Search code examples
pythonlistnltktokenize

How do I check for specific words in a list of tokenized sentences and then mark them as one or zero?


I am trying to map specific words in a list to another list of tokenized sentences and if the word is found in the sentence then I append a 1 to a list of its category and 0 to the rest of categories. For example:

category_a=["stain","sweat","wet","burn"]
category_b=["love","bad","favorite"]
category_c=["packaging","delivery"]
tokenized_sentences=['this deodorant does not stain my clothes','i love this product','i sweat all day']
for i in category_a:
    for j in tokenized_sentences:
          if(i in nltk.word_tokenize(j)):
                 list_a.append(j)
                 tag_a,tag_b,tag_c=([],)*3
                 tag_a.append(1)
                 tag_b.append(0)
                 tag_c.append(0)
                 final=tag_a+tag_b+tag_c

Similarly for category_b and category_c

Expected output:this deodorant does not stain my clothes-->[1,0,0]
                i love this product-->[0,1,0]
                i sweat all day-->[1,0,0]
                great fragrance-->[0,0,0]
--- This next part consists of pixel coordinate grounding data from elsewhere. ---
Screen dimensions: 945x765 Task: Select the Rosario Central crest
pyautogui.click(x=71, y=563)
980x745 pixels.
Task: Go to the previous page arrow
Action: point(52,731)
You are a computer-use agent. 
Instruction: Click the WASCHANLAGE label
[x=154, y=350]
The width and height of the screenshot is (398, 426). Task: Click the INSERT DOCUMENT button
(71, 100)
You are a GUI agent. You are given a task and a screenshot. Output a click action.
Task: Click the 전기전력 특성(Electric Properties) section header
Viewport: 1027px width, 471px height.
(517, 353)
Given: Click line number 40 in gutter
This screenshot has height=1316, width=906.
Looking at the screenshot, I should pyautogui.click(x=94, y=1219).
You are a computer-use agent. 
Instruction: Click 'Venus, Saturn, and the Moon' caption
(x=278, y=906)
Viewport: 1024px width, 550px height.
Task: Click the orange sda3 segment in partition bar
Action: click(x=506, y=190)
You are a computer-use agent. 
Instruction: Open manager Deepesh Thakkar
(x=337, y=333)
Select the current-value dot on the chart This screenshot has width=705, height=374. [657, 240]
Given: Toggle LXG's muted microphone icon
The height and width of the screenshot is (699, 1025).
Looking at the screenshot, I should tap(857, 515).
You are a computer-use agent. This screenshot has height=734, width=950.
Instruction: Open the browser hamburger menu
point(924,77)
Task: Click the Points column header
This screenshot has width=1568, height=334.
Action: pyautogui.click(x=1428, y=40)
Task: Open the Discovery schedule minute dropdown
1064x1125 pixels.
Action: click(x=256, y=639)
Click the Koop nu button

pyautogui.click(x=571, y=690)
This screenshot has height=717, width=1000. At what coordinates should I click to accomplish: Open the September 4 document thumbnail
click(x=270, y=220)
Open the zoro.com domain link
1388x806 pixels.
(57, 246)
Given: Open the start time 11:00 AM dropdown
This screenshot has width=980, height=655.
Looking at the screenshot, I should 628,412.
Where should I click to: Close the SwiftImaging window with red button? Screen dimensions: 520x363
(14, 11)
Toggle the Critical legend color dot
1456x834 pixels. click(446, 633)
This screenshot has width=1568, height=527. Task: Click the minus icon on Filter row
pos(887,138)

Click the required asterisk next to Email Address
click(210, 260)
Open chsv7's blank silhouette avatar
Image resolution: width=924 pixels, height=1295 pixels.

I am getting duplicate outputs for each sentence like: i love this product-->[1,0,0] i love this product-->[1,0,0] and also like this:[i love this product,i sweat all day]-->[0,1,0]

Also, if a sentence has words from two different categories Ex: 'this product does not stain and i love it'
the expected output would be [1,1,0] 

How do I get the output in the required format?


Solution

  • This should do the job:

    category_b = ["love", "bad", "favorite"]
    category_c = ["packaging", "delivery"]
    sentences = ['this deodorant does not stain my clothes', 'i love this product', 'i sweat all day']
    
    results = []
    
    for sentence in sentances:
        cat_a = 0
        cat_b = 0
        cat_c = 0
        for word in sentance.split():
            if cat_a == 0:
                cat_a = 1 if word in category_a else 0
            if cat_b == 0:
                cat_b = 1 if word in category_b else 0
            if cat_c == 0:
                cat_c = 1 if word in category_c else 0
    
        results.append((sentance, [cat_a, cat_b, cat_c]))
    
    
    print(results)
    

    This code will check if each sentence contains word of each of the given categories and save both of them (the sentence and result) in form of a tuple. All tuples will be appended to a list called results.

    Output:

    [('this deodorant does not stain my clothes', [1, 0, 0]), ('i love this product', [0, 1, 0]), ('i sweat all day', [1, 0, 0])]